# Exercise aim:
Word for word, copy the records and drop the pictures.

Dataset: Begin

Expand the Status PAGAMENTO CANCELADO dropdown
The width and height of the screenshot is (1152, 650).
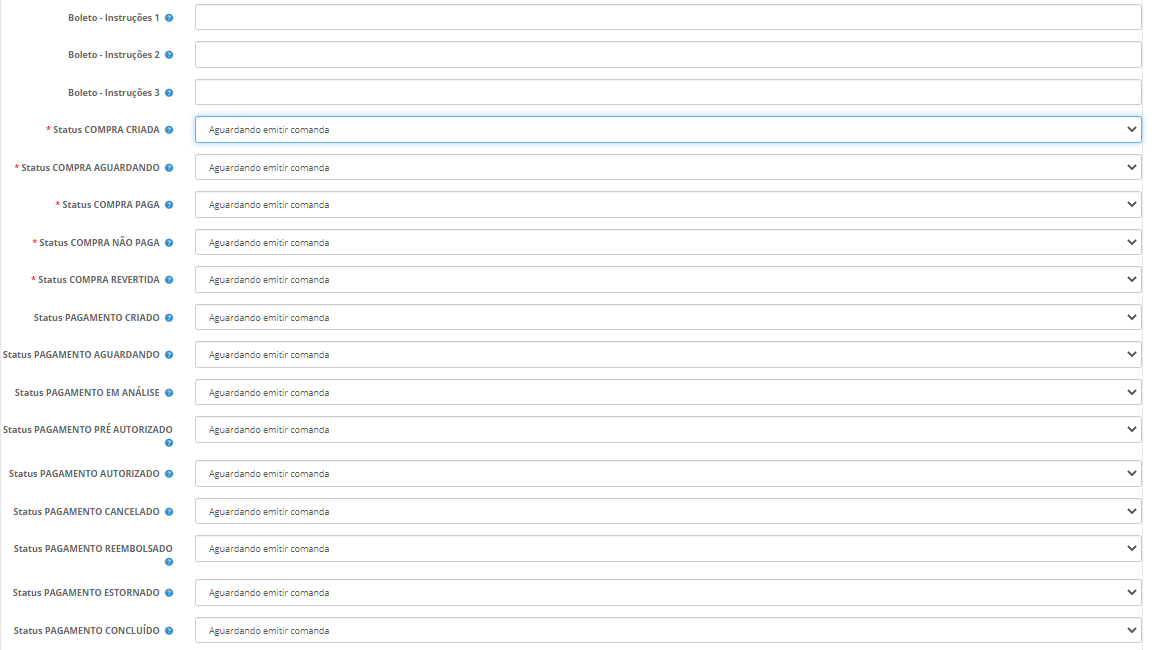[667, 511]
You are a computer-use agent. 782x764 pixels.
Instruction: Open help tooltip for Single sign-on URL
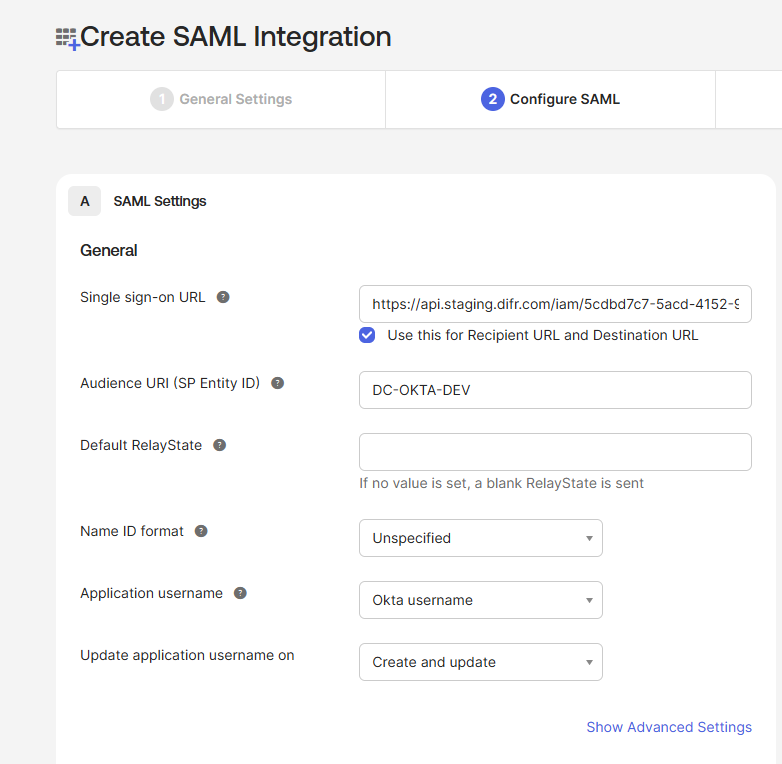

Dataset: End

# Output:
Expand the Status PAGAMENTO CANCELADO dropdown
The width and height of the screenshot is (1152, 650).
[667, 511]
You are a computer-use agent. 782x764 pixels.
Instruction: Open help tooltip for Single sign-on URL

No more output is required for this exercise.